Amazon Kinesis Data Firehoseの動的パーティショニング(jqパーサー)を試してみた

Amazon Kinesis Data Firehose の 動的パーティショニング を利用して、AWS WAFアクセスログの分類を試してみました。
2021.09.07

AWSチームのすずきです。

Amazon Kinesis Data Firehose、動的パーティショニング をサポートするアップデートがありました。

今回、動的パーティショニングを有効にした Firehose 配信ストリームを AWS WAFのアクセスログ の出力先に設定。 jqパーサーを利用したブロック(BLOCK)判定ログの分類を試みる機会がありましたので、紹介させていただきます。

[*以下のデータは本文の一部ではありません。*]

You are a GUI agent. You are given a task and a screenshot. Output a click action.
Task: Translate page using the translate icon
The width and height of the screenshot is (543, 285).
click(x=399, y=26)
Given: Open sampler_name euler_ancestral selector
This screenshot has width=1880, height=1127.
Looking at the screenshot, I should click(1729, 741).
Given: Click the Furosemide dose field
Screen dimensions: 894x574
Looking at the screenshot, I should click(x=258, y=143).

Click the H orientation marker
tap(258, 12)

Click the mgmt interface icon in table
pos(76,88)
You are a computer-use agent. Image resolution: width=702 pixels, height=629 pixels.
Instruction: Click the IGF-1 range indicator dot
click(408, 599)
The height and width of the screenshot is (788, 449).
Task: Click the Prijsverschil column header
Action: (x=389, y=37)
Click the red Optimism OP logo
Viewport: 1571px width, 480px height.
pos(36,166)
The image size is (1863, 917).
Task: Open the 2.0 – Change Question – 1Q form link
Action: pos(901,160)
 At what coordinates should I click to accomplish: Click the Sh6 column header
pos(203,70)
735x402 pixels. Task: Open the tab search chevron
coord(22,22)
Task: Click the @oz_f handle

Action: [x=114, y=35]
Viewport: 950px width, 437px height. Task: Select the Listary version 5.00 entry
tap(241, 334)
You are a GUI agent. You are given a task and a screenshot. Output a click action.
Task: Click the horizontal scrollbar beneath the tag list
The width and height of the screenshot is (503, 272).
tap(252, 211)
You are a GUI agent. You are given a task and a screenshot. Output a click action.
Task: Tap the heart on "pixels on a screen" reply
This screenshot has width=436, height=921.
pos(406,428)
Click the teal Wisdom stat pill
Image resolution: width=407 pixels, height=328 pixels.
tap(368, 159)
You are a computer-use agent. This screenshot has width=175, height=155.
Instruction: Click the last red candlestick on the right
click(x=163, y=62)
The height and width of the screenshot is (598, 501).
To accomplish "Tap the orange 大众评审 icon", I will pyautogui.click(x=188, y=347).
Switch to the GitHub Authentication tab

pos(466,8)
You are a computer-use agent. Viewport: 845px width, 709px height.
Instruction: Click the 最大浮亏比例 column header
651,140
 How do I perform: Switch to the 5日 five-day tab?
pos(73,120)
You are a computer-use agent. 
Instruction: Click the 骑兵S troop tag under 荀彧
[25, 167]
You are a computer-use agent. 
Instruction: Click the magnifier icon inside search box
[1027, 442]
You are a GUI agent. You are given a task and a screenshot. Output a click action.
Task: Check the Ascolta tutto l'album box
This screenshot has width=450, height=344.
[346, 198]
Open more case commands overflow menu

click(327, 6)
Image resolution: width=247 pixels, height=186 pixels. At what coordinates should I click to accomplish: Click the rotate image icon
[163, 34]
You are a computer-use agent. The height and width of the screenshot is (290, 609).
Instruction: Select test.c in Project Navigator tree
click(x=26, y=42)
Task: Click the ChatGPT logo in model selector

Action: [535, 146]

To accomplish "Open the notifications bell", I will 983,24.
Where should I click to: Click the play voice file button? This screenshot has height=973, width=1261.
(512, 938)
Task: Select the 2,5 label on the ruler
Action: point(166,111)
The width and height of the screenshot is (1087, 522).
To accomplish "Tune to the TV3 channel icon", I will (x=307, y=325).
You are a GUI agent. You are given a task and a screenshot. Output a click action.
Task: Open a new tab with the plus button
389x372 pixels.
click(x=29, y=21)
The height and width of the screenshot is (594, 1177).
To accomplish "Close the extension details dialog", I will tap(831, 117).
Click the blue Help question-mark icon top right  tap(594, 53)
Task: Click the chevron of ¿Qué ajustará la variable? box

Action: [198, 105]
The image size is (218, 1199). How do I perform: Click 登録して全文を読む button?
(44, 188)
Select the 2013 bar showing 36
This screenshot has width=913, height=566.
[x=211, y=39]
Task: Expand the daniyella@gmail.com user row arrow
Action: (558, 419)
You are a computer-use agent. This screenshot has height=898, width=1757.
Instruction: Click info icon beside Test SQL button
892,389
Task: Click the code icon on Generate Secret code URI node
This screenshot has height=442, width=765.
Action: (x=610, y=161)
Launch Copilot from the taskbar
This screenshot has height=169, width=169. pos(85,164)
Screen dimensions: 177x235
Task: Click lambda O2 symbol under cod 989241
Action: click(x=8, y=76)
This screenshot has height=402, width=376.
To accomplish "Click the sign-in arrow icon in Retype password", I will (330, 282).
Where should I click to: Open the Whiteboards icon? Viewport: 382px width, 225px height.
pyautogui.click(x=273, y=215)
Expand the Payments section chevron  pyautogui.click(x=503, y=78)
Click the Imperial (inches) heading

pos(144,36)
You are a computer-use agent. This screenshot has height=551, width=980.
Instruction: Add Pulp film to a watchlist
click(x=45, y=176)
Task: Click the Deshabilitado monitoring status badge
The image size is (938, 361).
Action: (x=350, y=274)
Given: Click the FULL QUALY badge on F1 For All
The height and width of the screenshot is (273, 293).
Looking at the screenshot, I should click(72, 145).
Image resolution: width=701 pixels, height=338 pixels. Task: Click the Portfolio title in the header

Amazon Kinesis Data Firehose の動的パーティショニングのご紹介

Firehose 設定

Kinesis Data Firehose 配信ストリームの新規作成時、 動的パーティショニング (Dynamic partitioning)の設定が可能になりました。

JSON処理

jqパーサーを用いたインライン解析を行う指定としました。

キー設定

「action」と「httpSourceId」をパーティションキーとする設定を行いました。

Key name JQ expression
action .action
httpSourceId .httpSourceId

サンプル

以下のAWS WAF、BLOCKログが、分類できる事を確認しました。

{
  "timestamp": 1630926211307,
  "formatVersion": 1,
  "webaclId": "arn:aws:wafv2:ap-northeast-1:0000:regional/webacl/000-000-webacl/0000-0000-0000",
  "terminatingRuleId": "000-wafv2-UserAgent-BlackList",
  "terminatingRuleType": "REGULAR",
  "action": "BLOCK",
  "terminatingRuleMatchDetails": [],
  "httpSourceName": "ALB",
  "httpSourceId": "0000-app/000-000-000/0000",
  "ruleGroupList": [
    {
      "ruleGroupId": "arn:aws:wafv2:ap-northeast-1:0000:regional/rulegroup/000-wafv2-WhiteListRuleGroup/00-00-00-00-00",
      "terminatingRule": null,
      "nonTerminatingMatchingRules": [],
      "excludedRules": null
    }
  ],
  "httpRequest": {
    "clientIp": "0.0.0.0",
    "country": "US",
    "headers": [
      {
        "name": "User-Agent",
        "value": "Mozilla/5.0 zgrab/0.x"
      }
    ],
    "uri": "/UPnP/IGD.xml",
    "httpVersion": "HTTP/1.1",
    "httpMethod": "GET"
  }
}

S3設定設定

Firehose 出力先 S3の S3 bucket prefix のカスタマイズを実施しました。

jqパーサーで得られた2つのパーティションキー(actionhttpSourceId)をS3のキーに含める設定としました。

waflog-dp/!{partitionKeyFromQuery:httpSourceId}/action=!{partitionKeyFromQuery:action}/!{timestamp:'year='yyyy'/month='MM'/day='dd'/hour='HH}/

実行例

ALB名(httpSourceId)直下のキー階層で、「action=BLOCK」と「action=ALLOW」の分類が実現できました。

ブロックされたアクセスログのみが「action=BLOCK」以下で確認可能になりました。

S3オブジェクトのキーサンプル

s3://<S3バケット名>/waflog-dp/<httpSourceId>/action=BLOCK/year=2021/month=09/day=06/hour=11/<Firehose名>-2021-09-06-11-03-31-###.gz

料金

東京リージョンで S3の動的パーティショニングを利用すると、以下の料金が追加で発生します。

説明 金額
Per GB delivered $0.032
Per 1,000 objects delivered $0.008
JQ processing, per hour (optional) $0.112

まとめ

従来、ログレコードに含まれれるデータをS3のパーティションとして反映するためには、Lambda、Glueなどでコード実装が必要でしたが、 jqパーサーで処理できるJSONデータであれば、ノーコードで利用可能になりました。

動的パーティショニングを利用する事で Athena などを利用した分析の効率化が期待できる場合には、ぜひご活用ください。

  • Lambda利用例

尚、Block ログのみを必要とする場合、AWS WAF標準でサポートされているフィルタリングをお試しください。